> [Tasks]
• a. What are all the dimensions that the evaluation framework in the DTELS paper abstract uses to assess timeline quality?
• b. Can you rewrite the paragraph of the DTELS paper abstract that begins "This paper establishes a comprehensive benchmark" as a short list that keeps its main facts?
• c. Could you write the next part of the DTELS paper abstract, picking up from the point where it stops?

> [Excerpted text]
DTELS: Towards Dynamic Granularity of Timeline Summarization
- URL: http://arxiv.org/abs/2411.09297v1
- Date: Thu, 14 Nov 2024 09:16:48 GMT
- Title: DTELS: Towards Dynamic Granularity of Timeline Summarization
- Authors: Chenlong Zhang, Tong Zhou, Pengfei Cao, Zhuoran Jin, Yubo Chen, Kang Liu, Jun Zhao,
- Abstract summary: We introduce a new paradigm, Dynamic-granularity TimELine Summarization, (DTELS), which aims to construct adaptive timelines based on user instructions or requirements.
This paper establishes a comprehensive benchmark for DTLES that includes: (1) an evaluation framework grounded in journalistic standards to assess the timeline quality across four dimensions: Informativeness, Granular Consistency, Factuality, and Coherence; (2) a large-scale, multi-source dataset with multiple granularity timeline annotations based on a consensus process to facilitate authority; and (3) extensive experiments and analysis with two proposed solutions based on Large Language Models (LLMs)

> [Entries provided]

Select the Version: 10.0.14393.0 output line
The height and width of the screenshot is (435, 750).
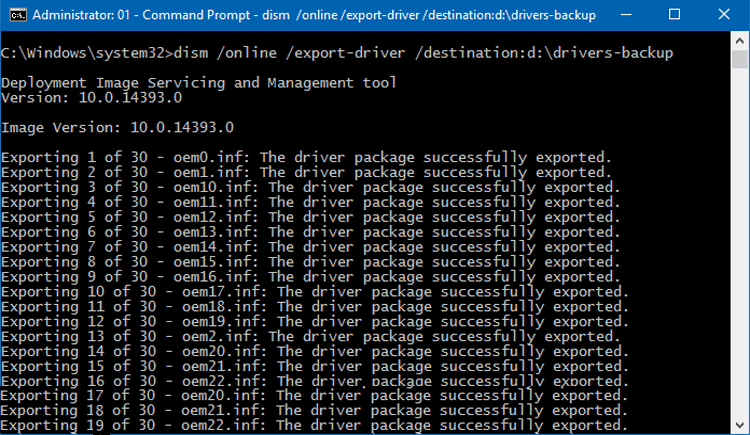(x=91, y=98)
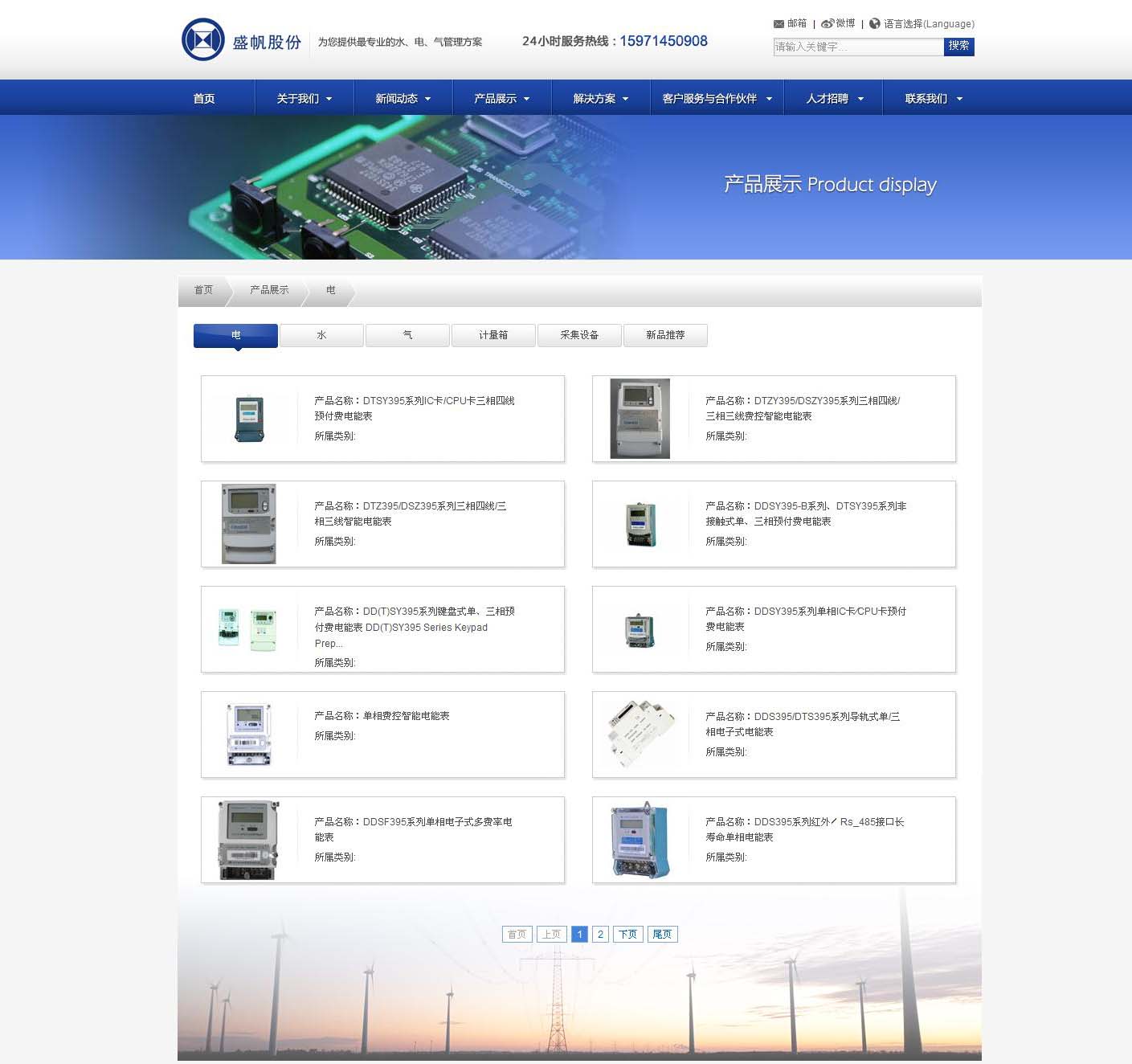Click the globe language selection icon
The image size is (1132, 1064).
click(x=875, y=24)
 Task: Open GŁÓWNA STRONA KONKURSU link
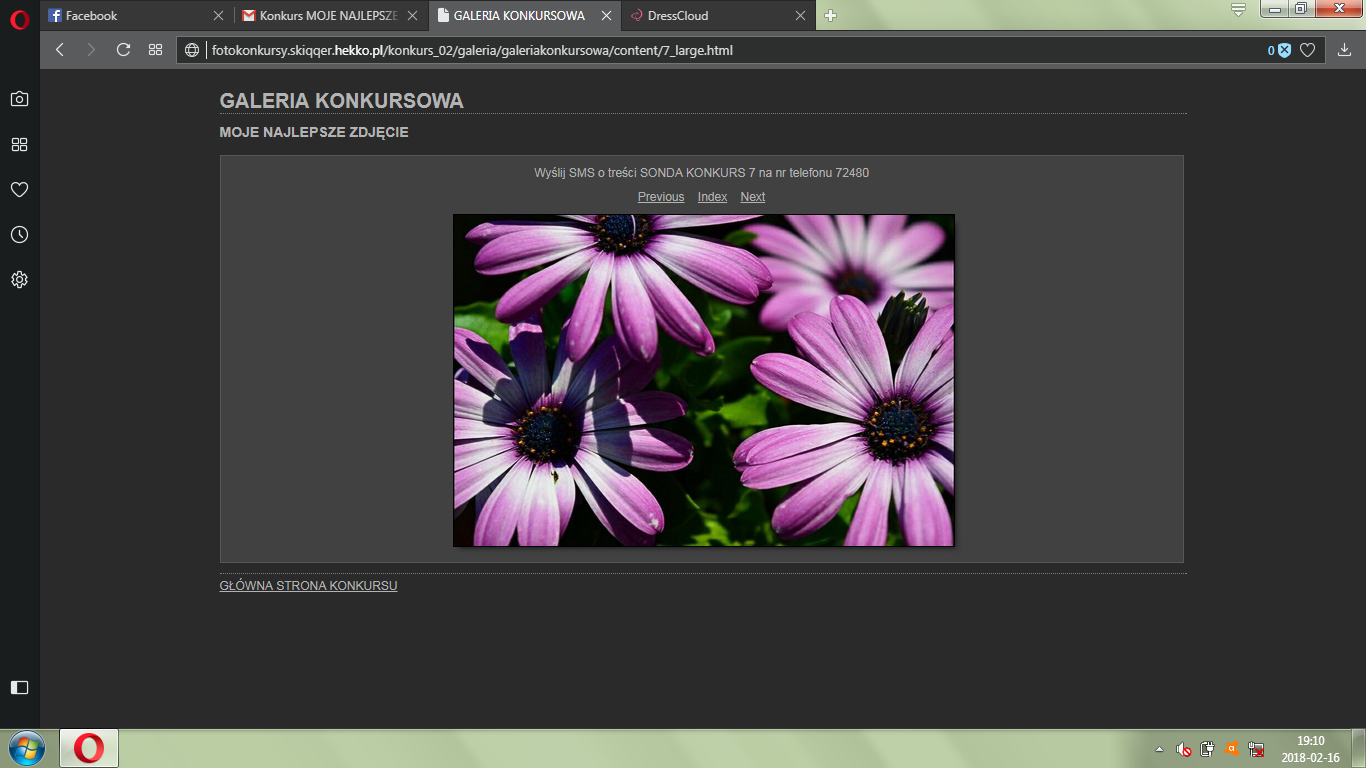(308, 586)
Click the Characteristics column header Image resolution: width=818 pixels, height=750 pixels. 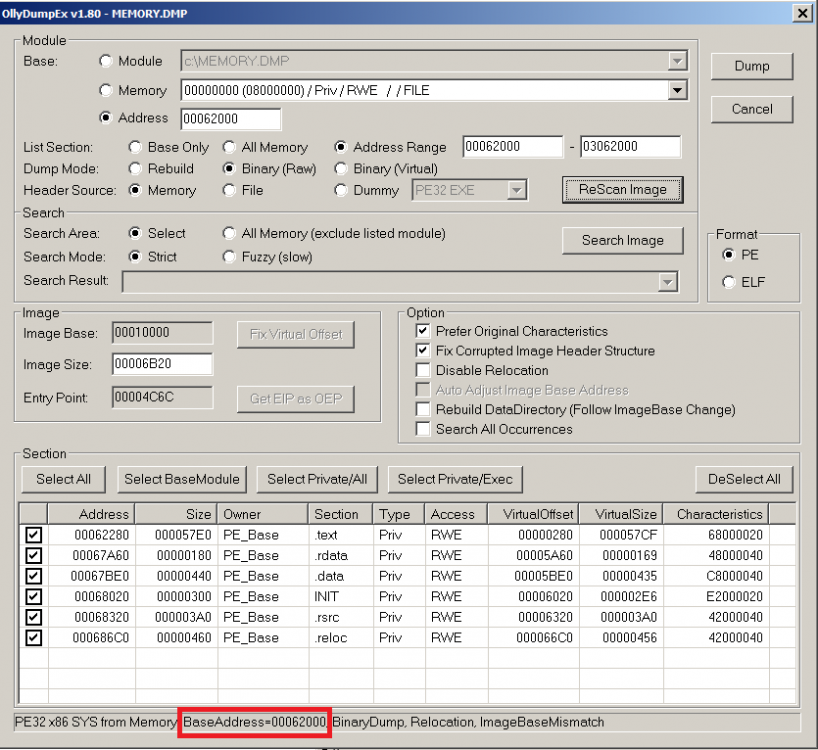tap(719, 514)
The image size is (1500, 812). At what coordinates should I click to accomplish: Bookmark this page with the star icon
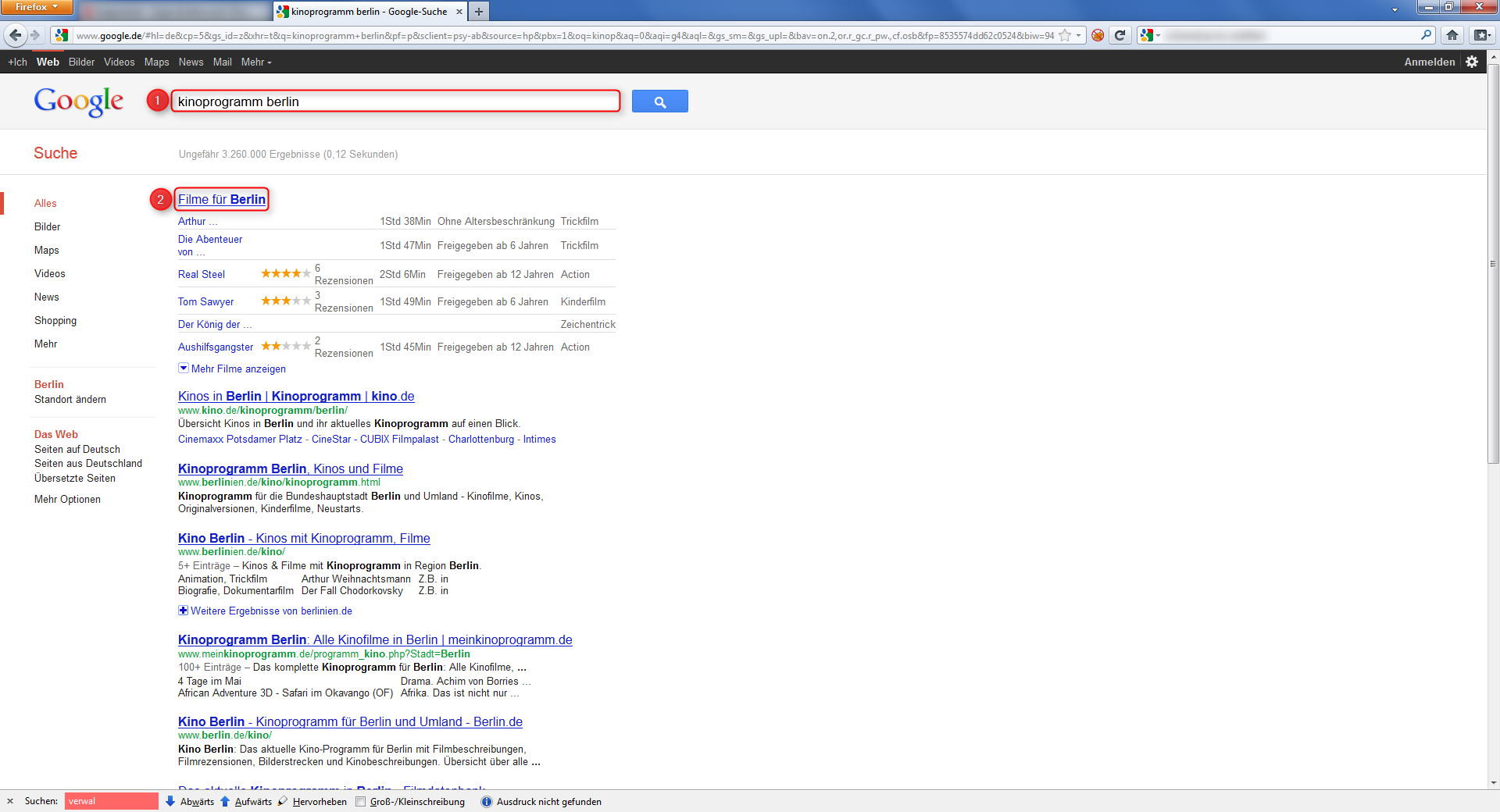pyautogui.click(x=1064, y=35)
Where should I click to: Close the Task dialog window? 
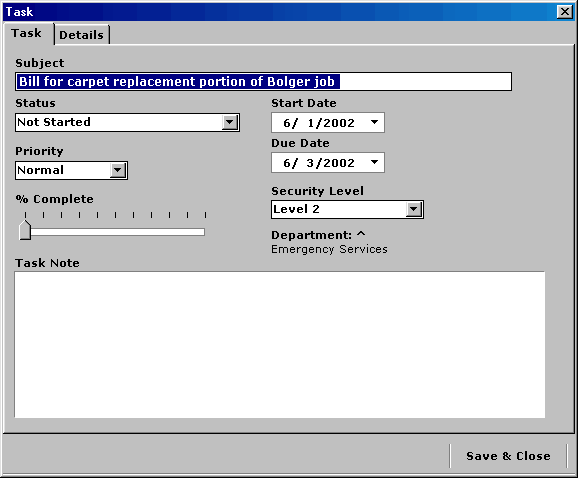coord(565,12)
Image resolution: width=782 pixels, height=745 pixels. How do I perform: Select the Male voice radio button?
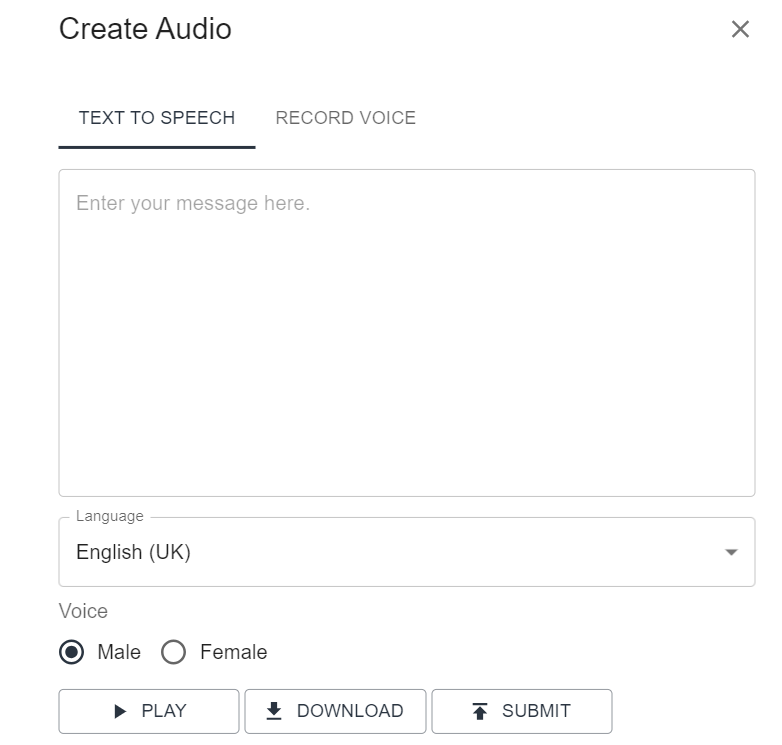click(72, 653)
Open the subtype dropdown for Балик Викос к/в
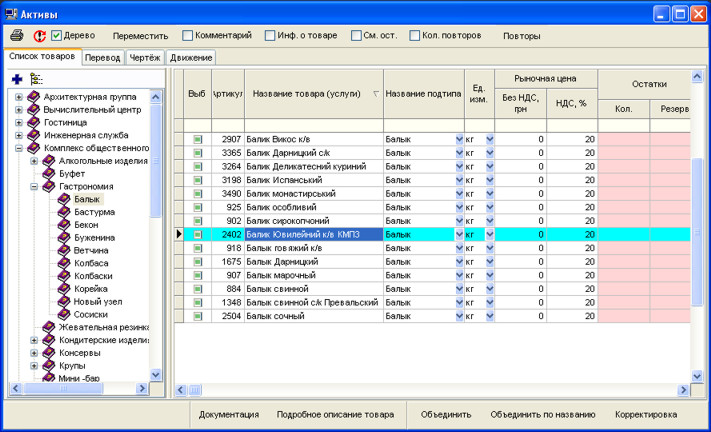This screenshot has height=432, width=711. click(459, 139)
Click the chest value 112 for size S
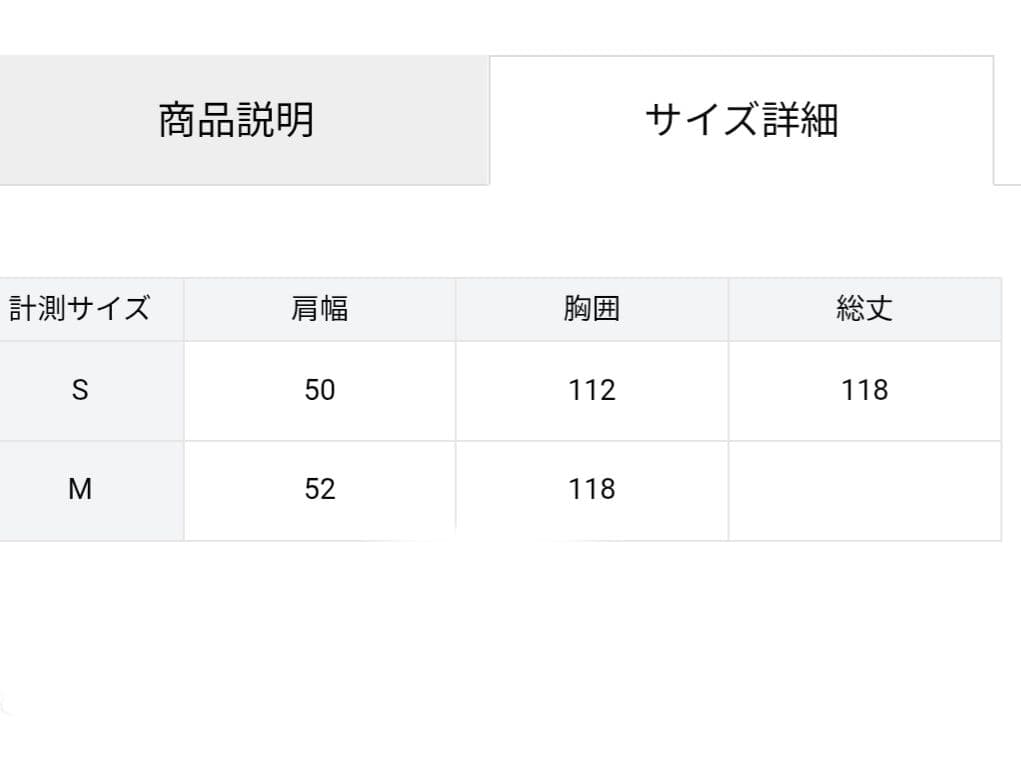 click(x=590, y=390)

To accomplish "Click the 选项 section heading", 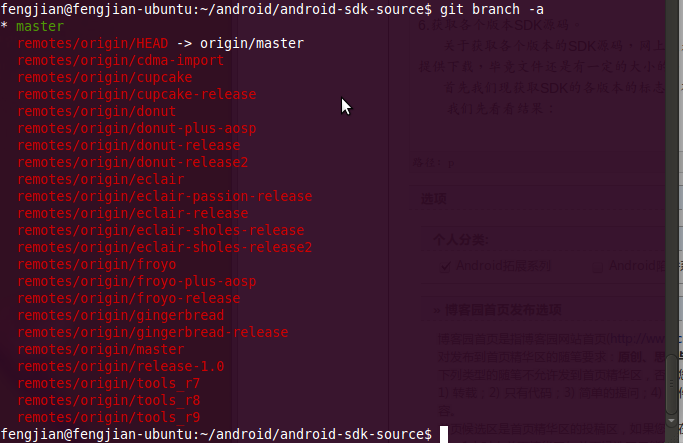I will pos(433,198).
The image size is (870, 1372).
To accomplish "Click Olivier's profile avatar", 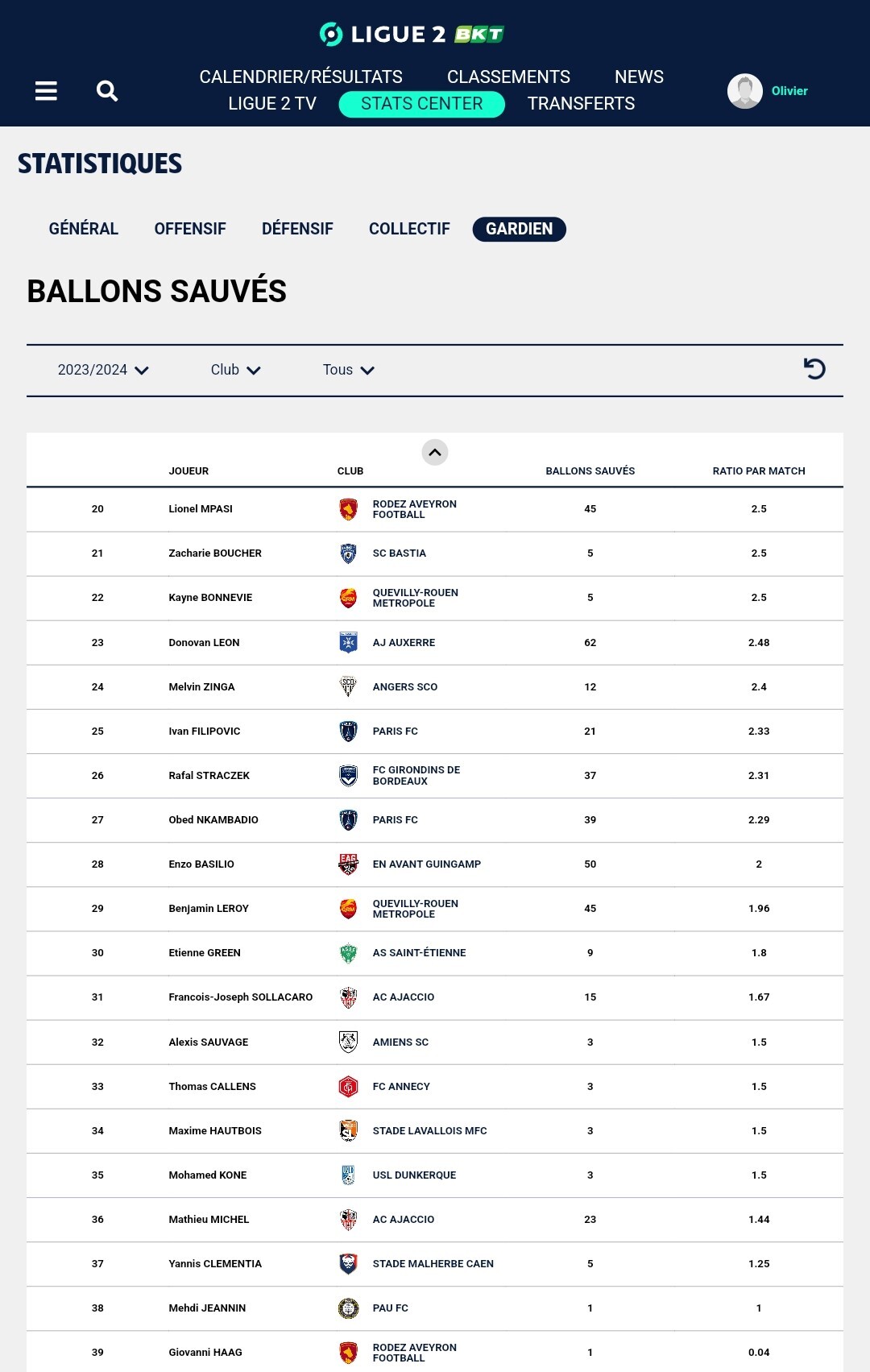I will tap(745, 91).
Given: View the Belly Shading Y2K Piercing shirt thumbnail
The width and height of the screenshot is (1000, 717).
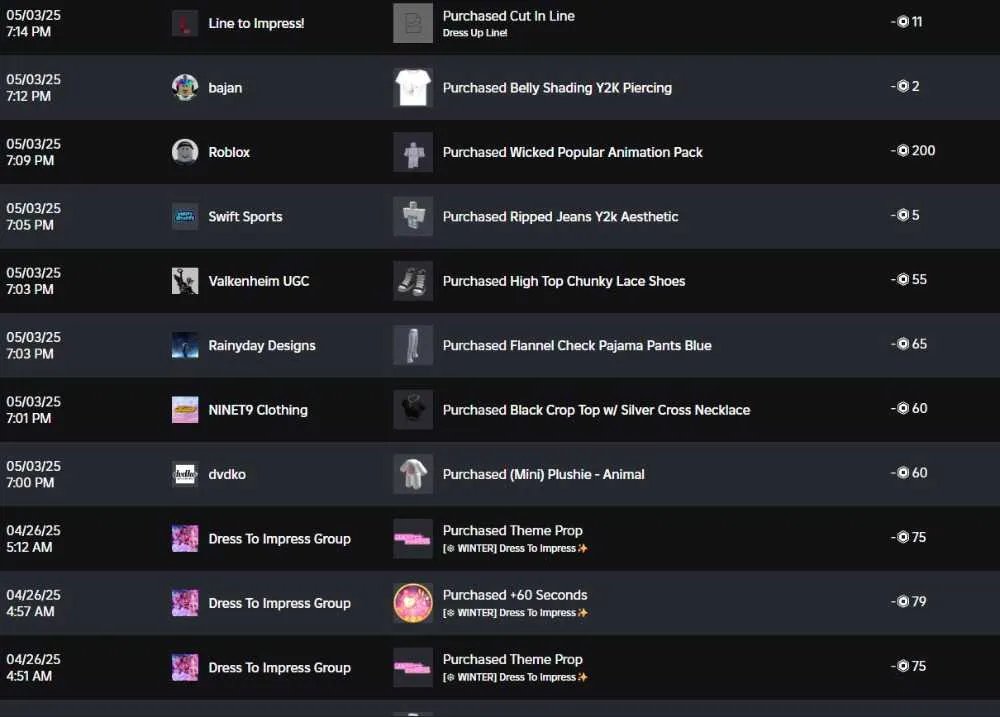Looking at the screenshot, I should coord(413,87).
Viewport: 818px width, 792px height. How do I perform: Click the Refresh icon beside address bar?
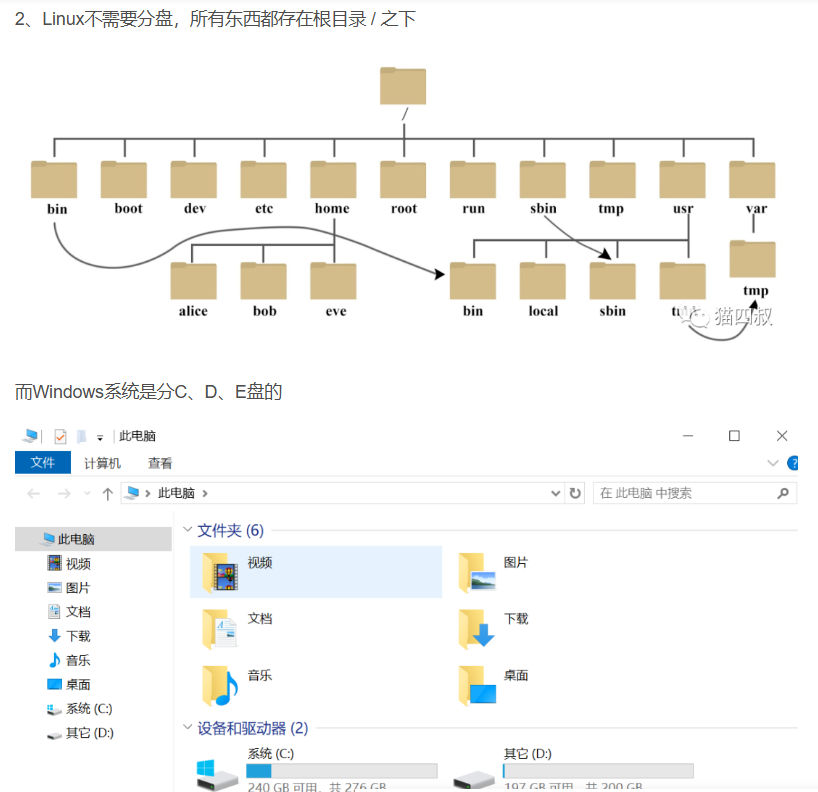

> [Exercise responses]
• a. Informativeness, Granular Consistency, Factuality, and Coherence

• b.
The paper sets up a comprehensive benchmark with three parts:
- An evaluation framework grounded in journalistic standards that rates timeline quality on Informativeness, Granular Consistency, Factuality, and Coherence
- A large-scale, multi-source dataset with timeline annotations at multiple granularities, produced through a consensus process
- Extensive experiments and analysis with two proposed solutions based on Large Language Models (LLMs)

• c.
- Score: 23.375978839341855
- License: http://arxiv.org/licenses/nonexclusive-distrib/1.0/
- Abstract: The rapid proliferation of online news has posed significant challenges in tracking the continuous development of news topics. Traditional timeline summarization constructs a chronological summary of the events but often lacks the flexibility to meet the diverse granularity needs. To overcome this limitation, we introduce a new paradigm, Dynamic-granularity TimELine Summarization, (DTELS), which aims to construct adaptive timelines based on user instructions or requirements. This paper establishes a comprehensive benchmark for DTLES that includes: (1) an evaluation framework grounded in journalistic standards to assess the timeline quality across four dimensions: Informativeness, Granular Consistency, Factuality, and Coherence; (2) a large-scale, multi-source dataset with multiple granularity timeline annotations based on a consensus process to facilitate authority; (3) extensive experiments and analysis with two proposed solutions based on Large Language Models (LLMs) and existing state-of-the-art TLS methods. The experimental results demonstrate the effectiveness of LLM-based solutions. However, even the most advanced LLMs struggle to consistently generate timelines that are both informative and granularly consistent, highlighting the challenges of the DTELS task.